Mr. Chapman has battled the Bush Administration for years over how billions of dollars in federal contracts supposedly earmarked for small business have, he says, actually gone to the largest corporations.
But neither Mr. Obama not Mr. McCain has yet to speak out, Mr. Chapman says.
“It’s all about money,” he says. Mr. Chapman says venture capitalists have showered cash on top Democratic leaders buying their silence on the issue.
(Lloyd Chapman talks about the candidates and small business in today’s CVBT Audio Interview. Please left-click on the link below to listen or right-click to download the MP3 audio file to your computer or mobile media gadget.)
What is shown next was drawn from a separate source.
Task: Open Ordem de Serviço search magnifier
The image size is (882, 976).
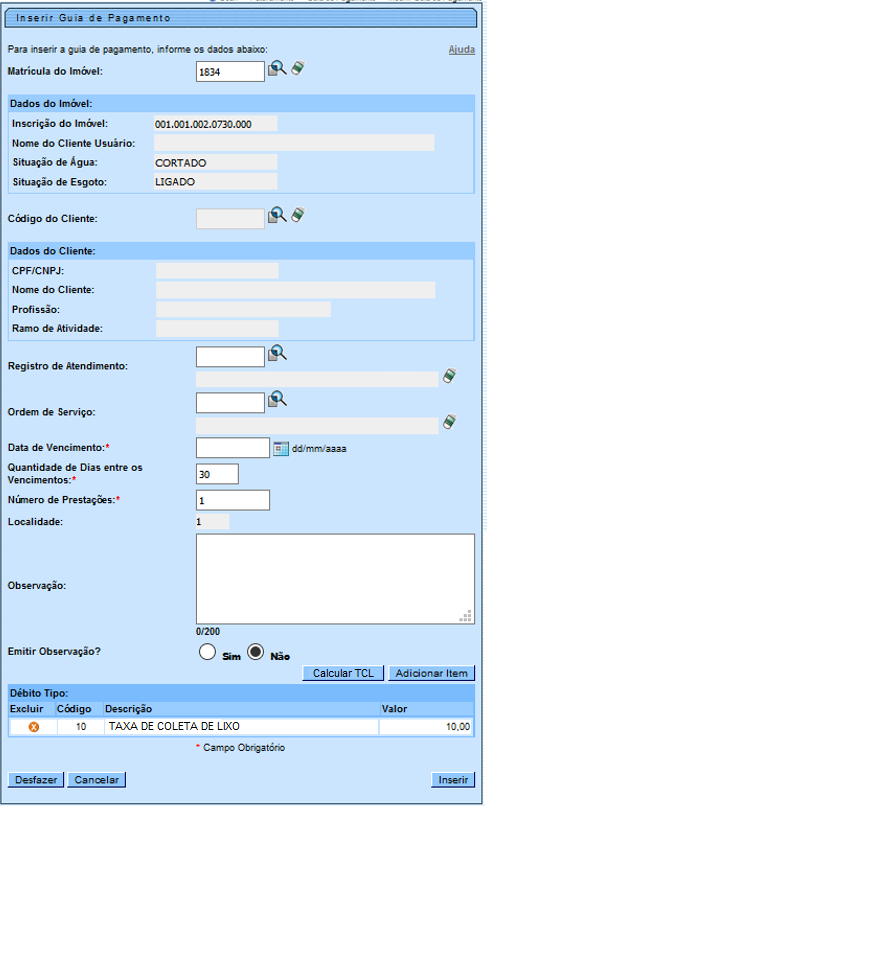Action: point(277,399)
“People just need to realize that this is affecting you no matter what you do for a living,” Mr. Chapman says. “When the government pulls a hundred billion dollars a year out of the middle class economy, it’s going to affect you and your family.”
How many small businesses are there in the U.S.? Maybe not as many as the politicians say.
Mr. McCain is among those saying there are 23 million small businesses in the United States.
But if you look at a small business as one that has a payroll, that figure reduces to under a million, according to FactCheck.org, which describes itself as a “nonpartisan, nonprofit, "consumer advocate" for voters that aims to reduce the level of deception and confusion in U.S. politics” and which is funded by the nonpartisan Annenberg Public Policy Center of the University of Pennsylvania.
The vast majority of “small businesses” have no employees other than the owner, who might also be the chief cook and bottle washer – or a physician, attorney or other professional.
FactCheck analyzes the claims in the campaign and points to a current one about small business.
“McCain has repeatedly claimed that Obama would raise tax rates for 23 million small-business owners. It's a false and preposterously inflated figure,” FactCheck says.
“We find that the overwhelming majority of those small-business owners would see no increase, because they earn too little to be affected,” it says.
What do the candidates’ websites say about their stands on small business?
Mr. Obama “will eliminate all capital gains taxes on start-up and small businesses to encourage innovation and job creation,” the candidate’s website says.
It also says Mr. Obama will also support small business owners by providing a $500 “Making Work Pay” tax credit to almost every worker in America. “Self-employed small business owners pay both the employee and the employer side of the payroll tax, and this measure will reduce the burdens of this double taxation,” it says.
Mr. Obama would support entrepreneurship and spur job growth by creating a national network of public-private business incubators. The federal government would invest $250 million per year to increase the number and size of incubators in disadvantaged communities throughout the country, .
Mr. McCain’s website makes no highlighted mention of his specific plans for small business or the Small Business Administration, but does offer some of his past remarks.
In June, for example, he told a meeting of the National Federation of Independent Businesses that he would push for a two-tier income tax, part of what he called “a simpler, a flatter, and a fair tax code.” He also supported NAFTA, bemoaned the loss of “millions” of jobs, said he would improve federal aid to the unemployed, “break down trade barriers,” cut the corporate tax rate, and “keep the current low income and investment tax rates.”